- Programme from world première
- Written by: Alan Ayckbourn
- Characters: Jerome Corinna Geain Lupus NAN 300F Zoe Mervyn Mary Hope-Fitch Rita
- Original language: English
- Genre: Comedy Science Fiction
- Setting: A London apartment, in the near future.

Premiere
- Date premiered: 21 May 1987
- Place premiered: Stephen Joseph Theatre (Westwood site), Scarborough
- Official website

= Henceforward... =

Play by Alan Ayckbourn

The play Henceforward... is the first comedy in which Alan Ayckbourn includes elements of science fiction. It concerns Jerome, a composer, who develops a plan to persuade his estranged wife Corinna that his home life is sufficiently stable for her to allow their daughter to stay with him. The plan involves both an actress and a gynoid (the female equivalent of an android).

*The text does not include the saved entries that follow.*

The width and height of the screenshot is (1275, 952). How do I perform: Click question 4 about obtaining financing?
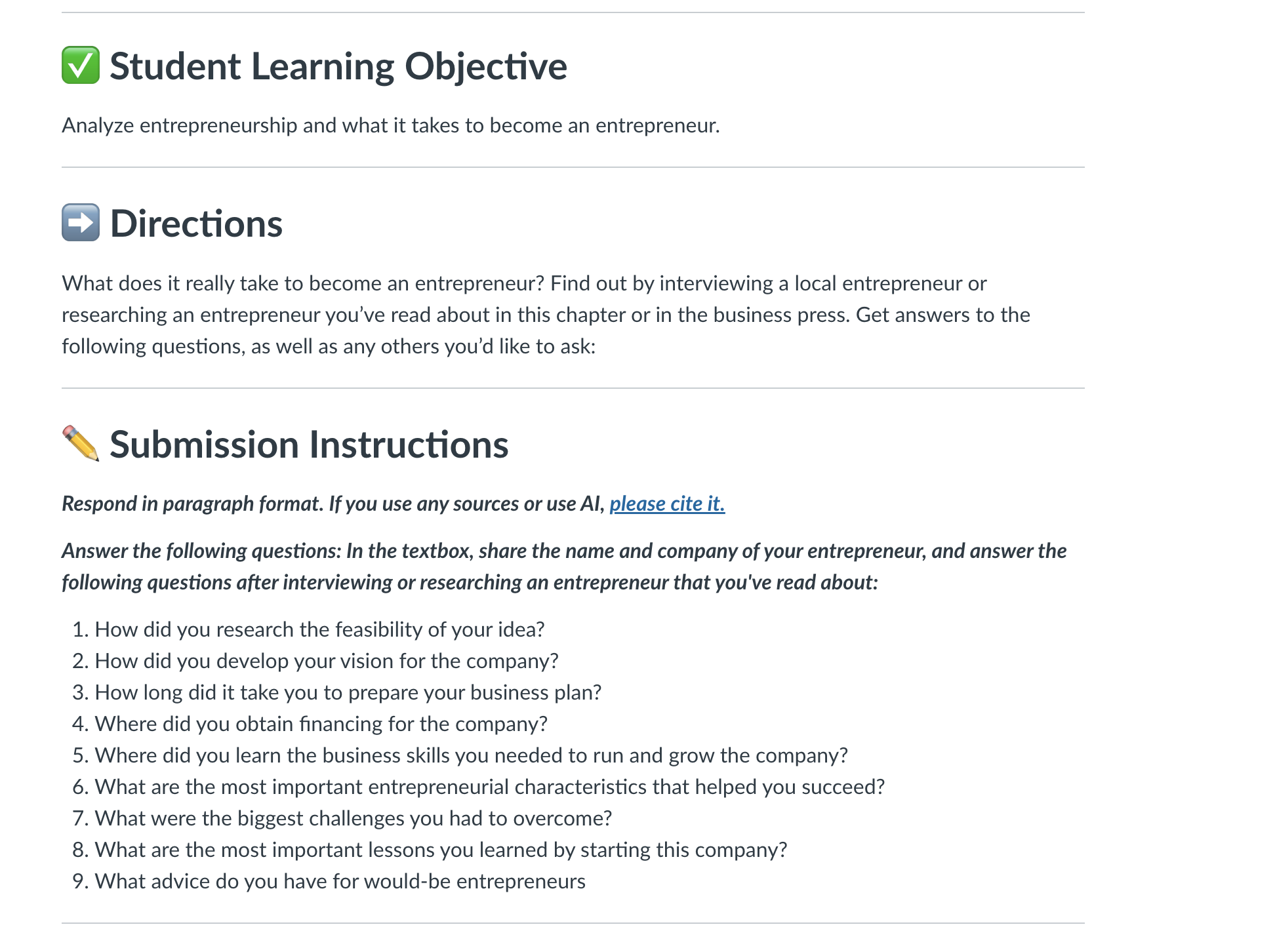[321, 724]
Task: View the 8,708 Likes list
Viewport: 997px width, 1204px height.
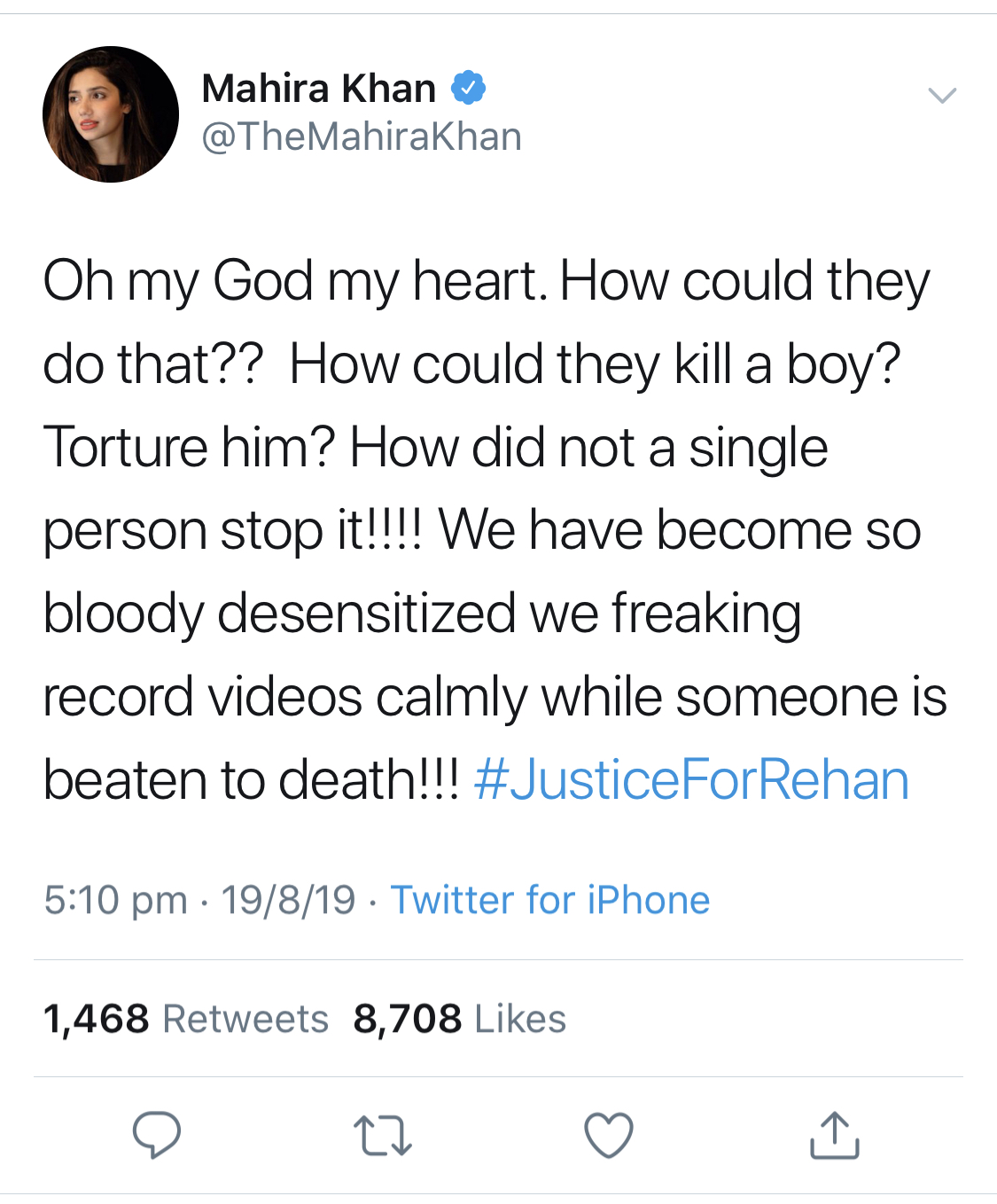Action: coord(457,1019)
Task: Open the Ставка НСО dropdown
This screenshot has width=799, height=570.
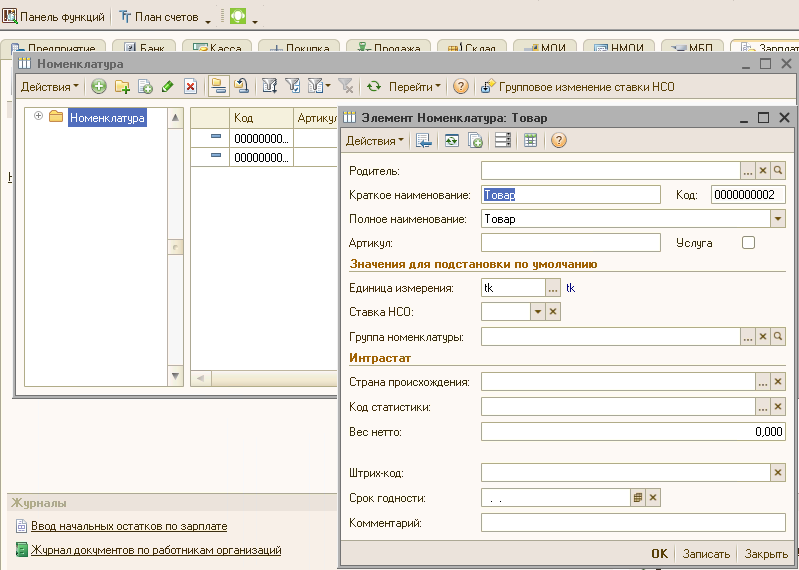Action: pyautogui.click(x=537, y=312)
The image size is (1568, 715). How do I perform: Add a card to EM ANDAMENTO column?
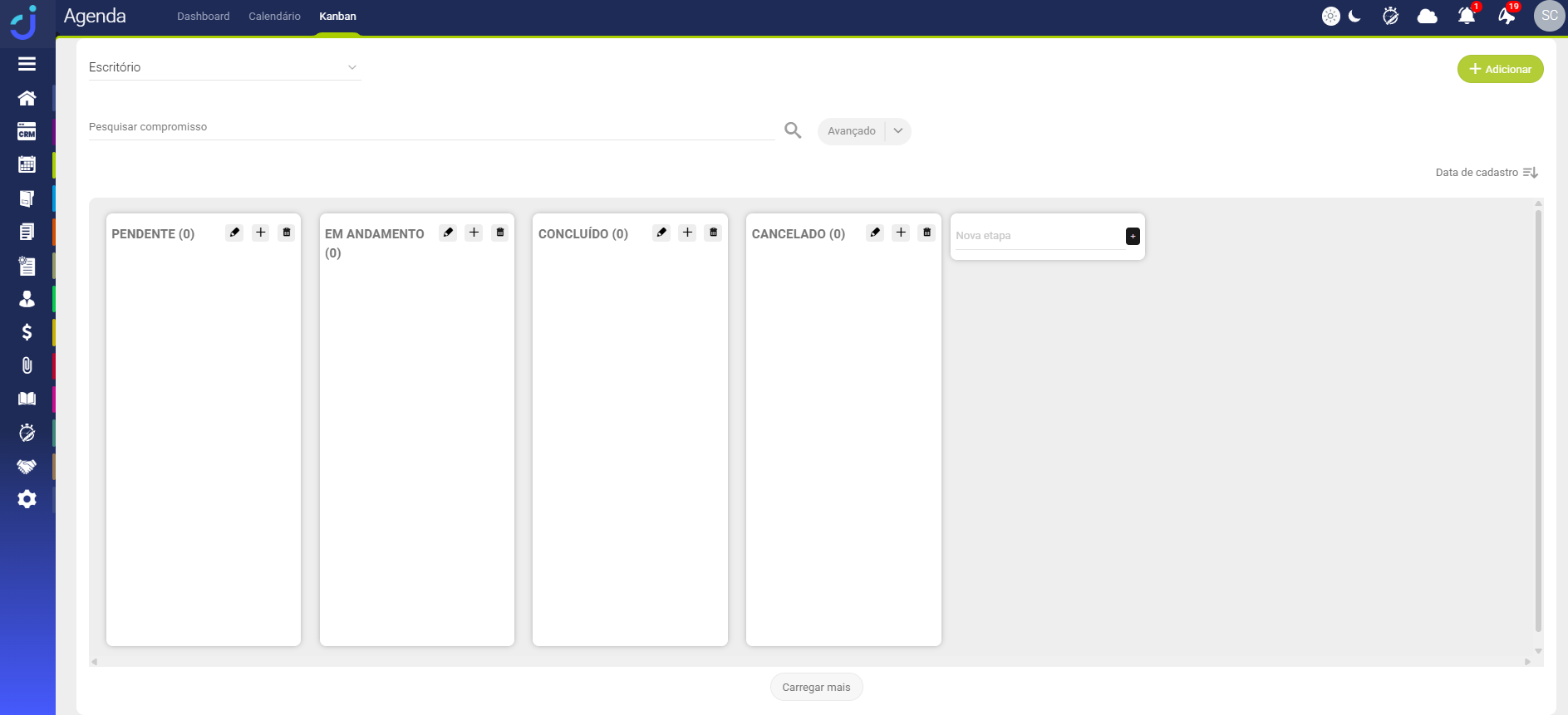click(474, 233)
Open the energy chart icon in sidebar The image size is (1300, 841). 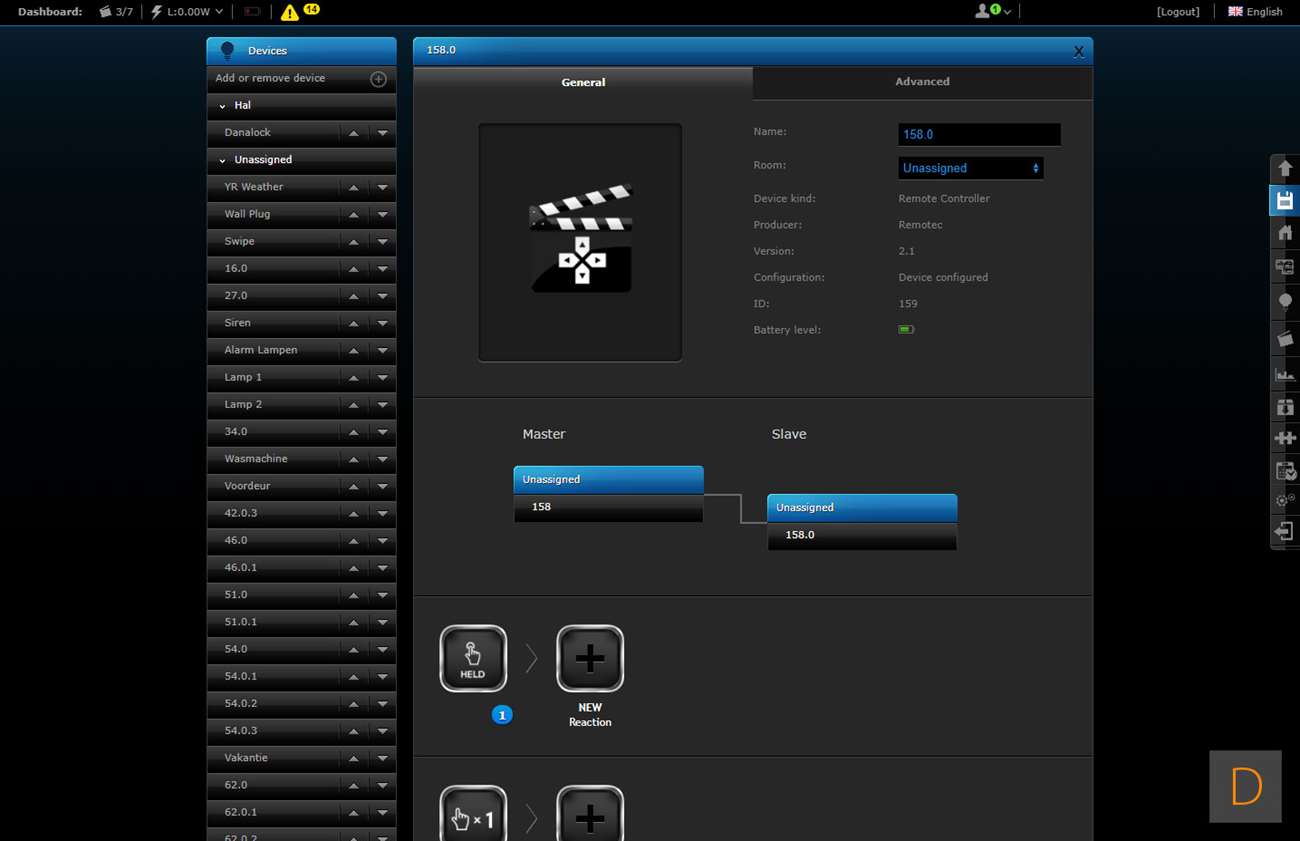click(1285, 374)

Henceforward... was Ayckbourn's thirty-fourth full-length play. It was first performed at the Stephen Joseph Theatre in Scarborough in 1987. It received its West End premiere at the Vaudeville Theatre on the Strand, London in October 1988. The cast in Scarborough and London included Ian McKellen (who was knighted in 1990, becoming Sir Ian McKellen) as Jerome, Jane Asher as Corinna, Emma Chambers as Geain aged 13, Serena Evans as Zoe, Robin Herford as Lupus, Suzy Newman as Rita, and Michael Simkins as Mervyn. This production won the 1989 Best Comedy category at the Evening Standard Awards for London theatre.

==Characters==

- Jerome, a composer
- Corinna, his wife
- Geain, their daughter
  - Aged 13
  - Aged 9 (video only)
- Lupus, his friend (video only)
- NAN 300F, an android
- Zoe, an actress
- Mervyn, a civil servant
- Mary Hope-Fitch, an escort (video only)
- Rita, a gang leader (video only)

NAN 300F is played in act 1 by the actress who plays Corinna in act 2, and in act 2 by the actress who plays Zoe in act 1.

==Plot details==

The play is in two acts, the first of which has two scenes. It is set in London, England, in the future but "sometime quite soon". It is a bleak future where law and order has broken down in at least some parts of the city, and social interaction is limited by the automation of many shops and services. Composer Jerome has been estranged from his wife Corinna (a bank manager) for four years. Their 13-year-old daughter, Geain (pronounced Jane) lives with her mother. Jerome has been unable to compose music since they left and is convinced he needs Geain back with him to be his inspiration.

===Act 1===
The action takes place in Jerome's very untidy and neglected flat. Before the play begins, Jerome has arranged a meeting with wife Corinna and Mervyn Bickerdyke from the Department of Child Wellbeing, to convince them that it will be appropriate for Geain to stay with him for long visits. Geain is also due to come to the meeting. To help to convince them, Jerome plans to hire an actress, Zoe Mill, from an escort agency, to pose as his fiancée. The first act takes place one week before the meeting as he interviews Zoe for the job. Before she arrives, Jerome activates his NAN 300F – a female android (or gynoid) whom he calls Nan. He treats Nan, who was originally designed to look after children, almost like a pet. Much of the play's humour originates from her idiosyncrasies as she collides with the furniture, blurts out unexpected remarks, and performs her tasks incompetently – such as serving a drink with the tumbler upside down.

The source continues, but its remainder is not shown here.